North Queensland beef producers Peter and Anne Finlay know that to get the most out of their country they can’t ignore the importance of phosphorous supplementation, so they take a year‑round approach to providing this important trace mineral for their cattle.
It’s been their focus for the past 25 years as they knew their soil was phosphorous (P) deficient when they purchased their property Julia Park at Torrens Creek.
Deficient soils in many northern production systems can lead to insufficient P in the pasture to meet animals’ requirements for vital functions such as building bones and teeth, and producing milk.
The Finlays feed cattle P year‑round, adjusting the level of supplementation to suit the season and breeding requirements.
During the wet season, while there is green feed about, cattle have access to a 50/50 mix of Kynophos – which is 21pc P – and salt lick, fed in tyre troughs.
Breeder intakes during this time are around 46g/head a day, equating to about 10g of P/head a day to match breeder requirements.
“This costs us roughly 30¢/ head a week,” Mr Finlay said.
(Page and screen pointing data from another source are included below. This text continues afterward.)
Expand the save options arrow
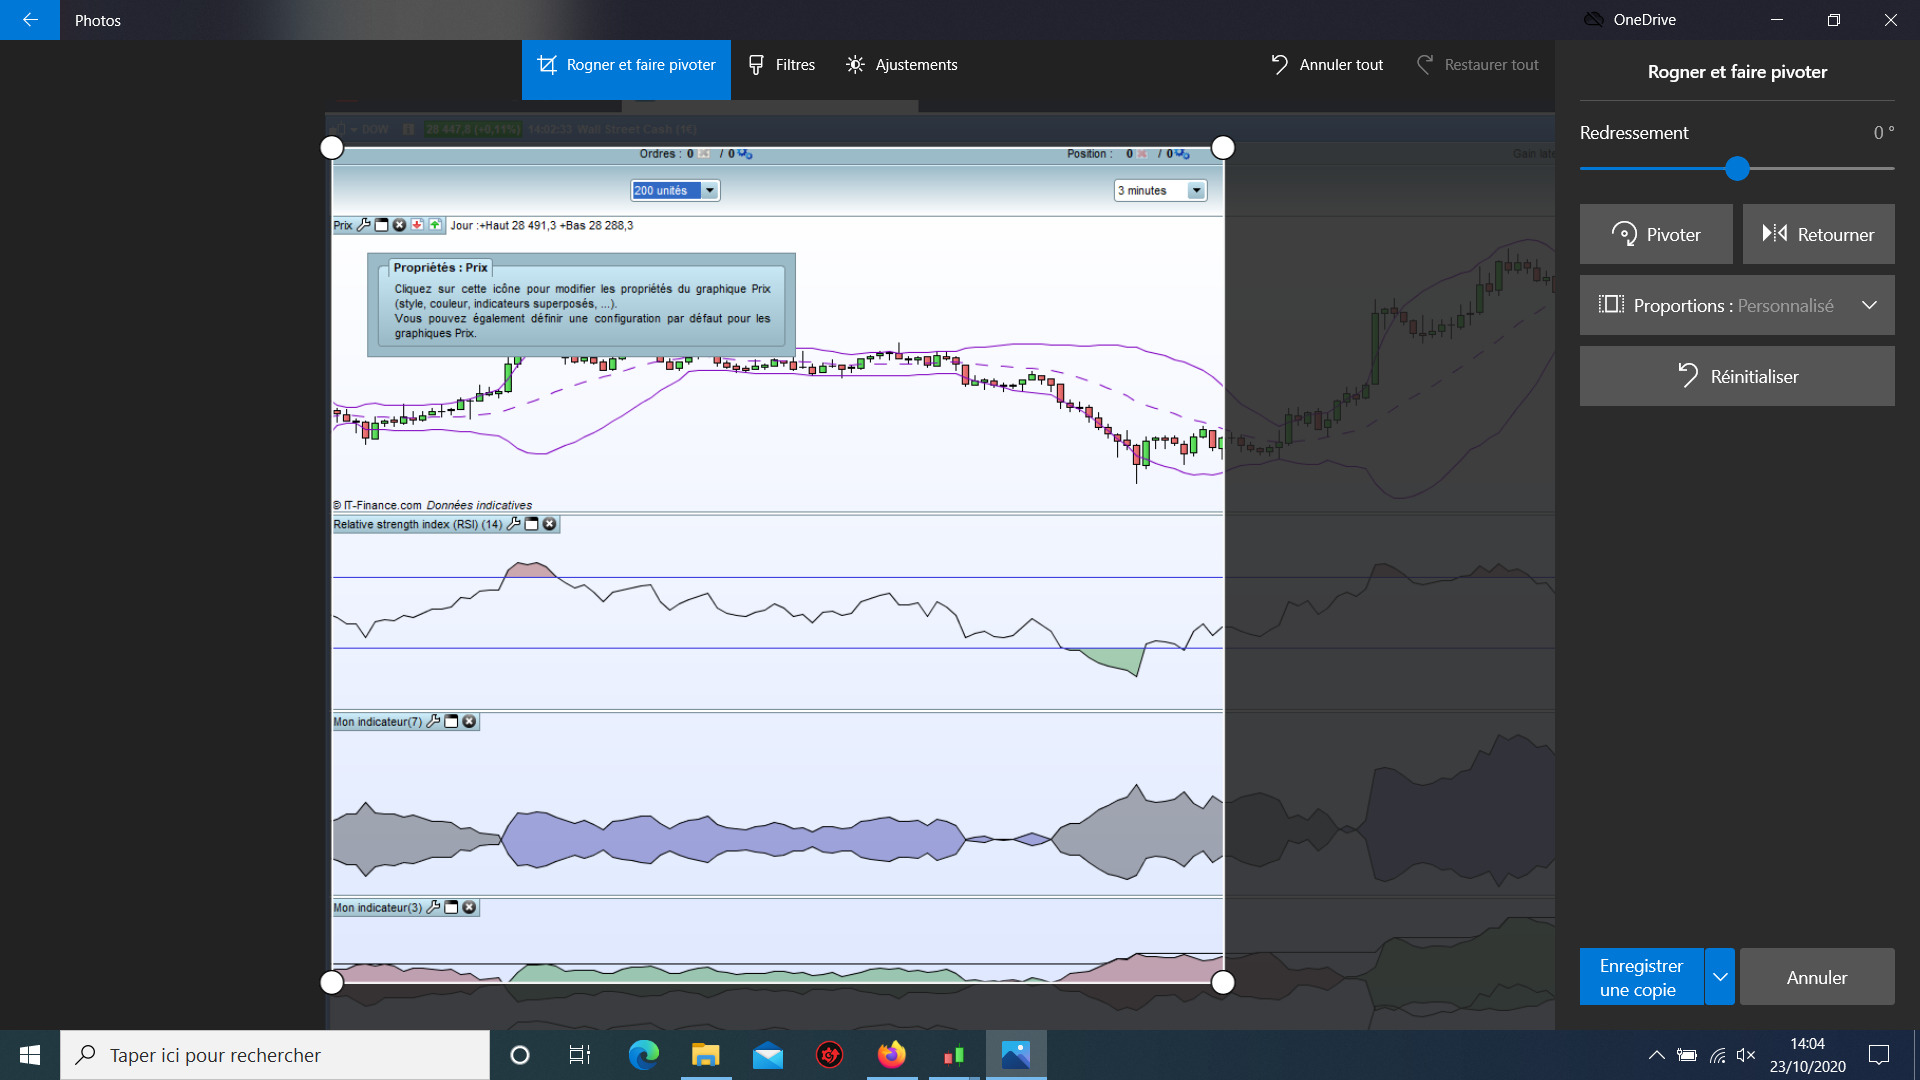This screenshot has height=1080, width=1920. [x=1720, y=977]
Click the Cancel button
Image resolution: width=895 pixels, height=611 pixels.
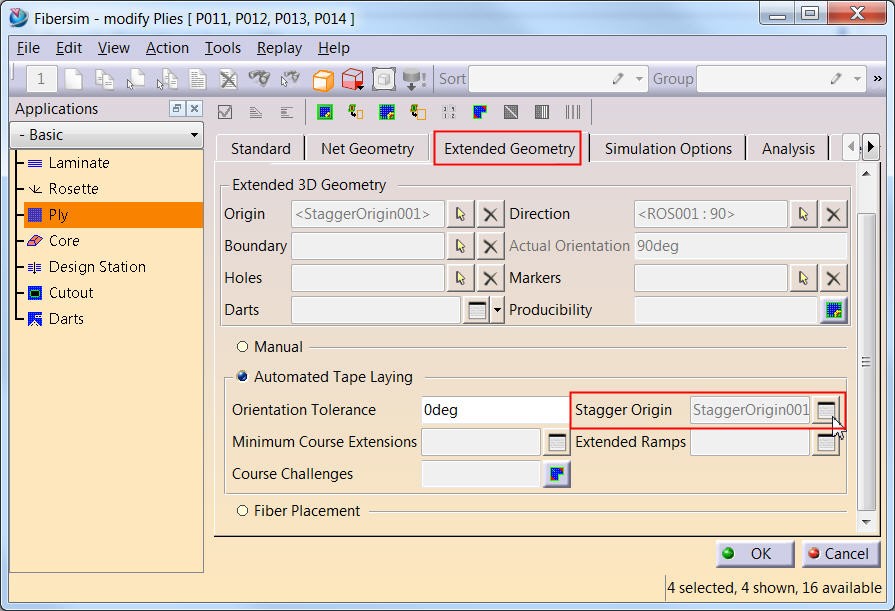tap(840, 554)
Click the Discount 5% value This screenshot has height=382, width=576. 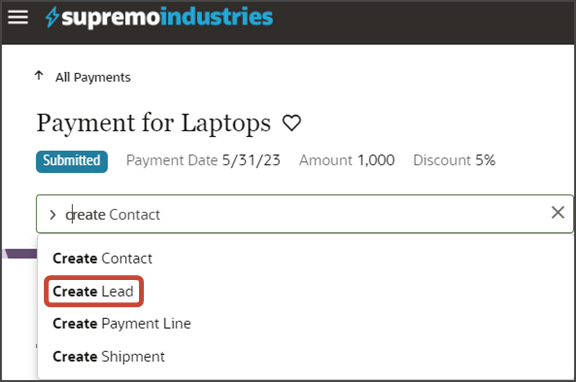tap(454, 161)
As it starts to dry off, a 27pc urea lick loose mix is put out, that also contains 12.5pc Kynophos, even before it’s needed, to make sure the cattle have it in their system.
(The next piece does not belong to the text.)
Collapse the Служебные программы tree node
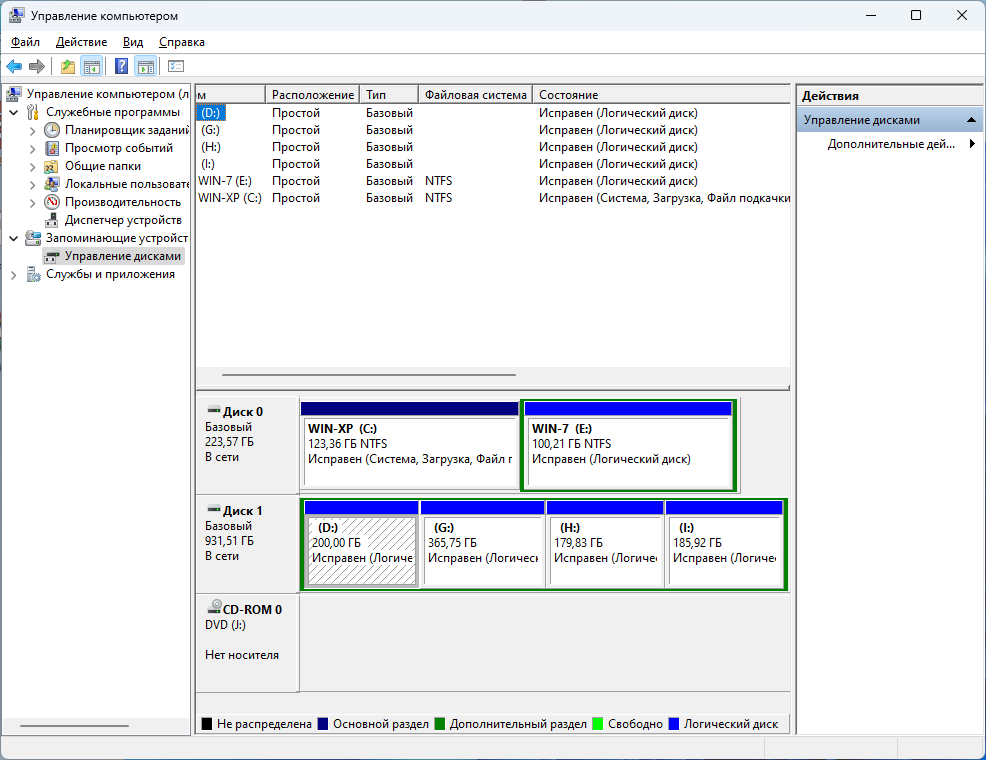The height and width of the screenshot is (760, 986). (13, 112)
“Cattle intakes of the dry season lick increase to around 200g/head a day, which costs us around $1.12/head a week,” Mr Finlay said.
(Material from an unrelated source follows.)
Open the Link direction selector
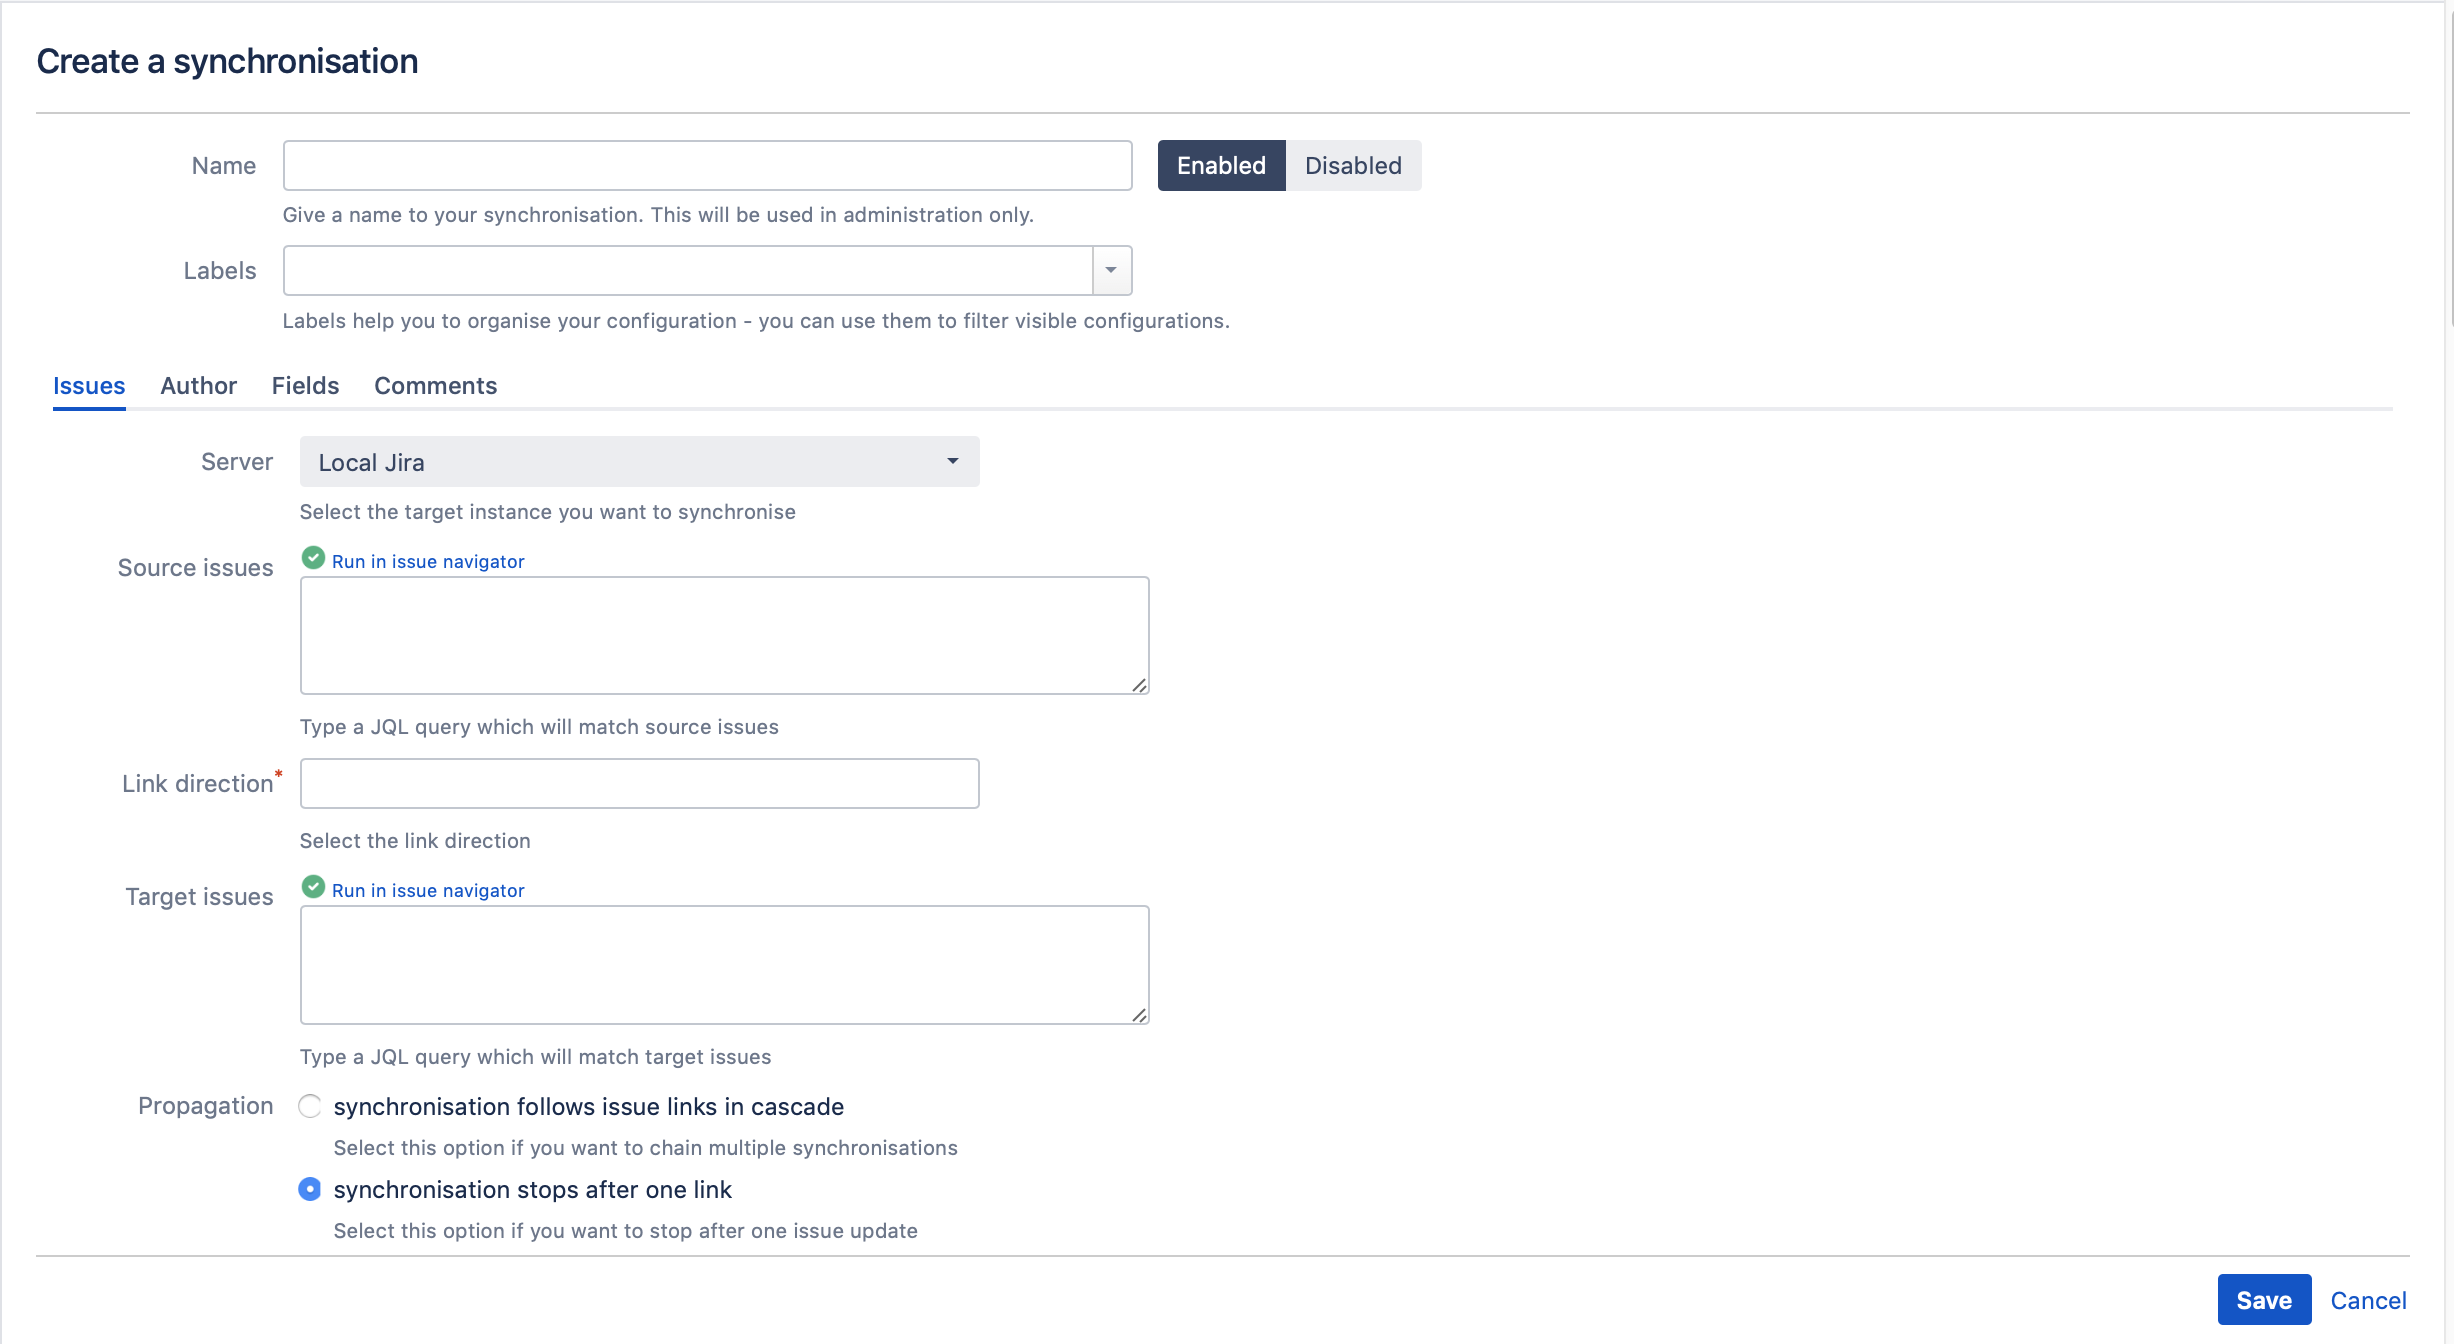This screenshot has width=2454, height=1344. click(x=639, y=783)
The Finlays leave the mixture of P and salt out during the dry so cattle can self‑regulate intake of either lick as required.
“As we control-mate, we have very few wet cows during the dry spring period, so I’ve always felt that the 12.5pc Kynophos they are getting with the urea lick is adequate,” he said.
Fertility and weight
The Finlays attribute the P program to strong calving and weaning weights on the property, with a five‑year average of 72pc branding and 69pc weaning rates.
“Considering four of the past five years have been very poor seasons with reduced feed quality, I’m quite happy with those rates,” Mr Finlay said.
“On this country, if you aren’t feeding P, weaning rates can be as low as 50pc, you’ll struggle to produce enough heifers as replacements and growth rates will be back to blazes, so it’s crucial to keep it up.”
On top of strong fertility, the Finlays said P also helps with weight gain, allowing them to turn-off their steers at 26–28 months at between 380–400kg, even in lighter seasons.
Part of the puzzle
The couple have used programs such as MLA’s NutritionEDGE to guide herd nutrition strategies, with P being just one part of their total management approach.
“We’re constantly looking at tweaks we can make, such as cross‑breeding for better fertility and weightgain, rotational grazing strategies and pasture improvement,” Mr Finlay said.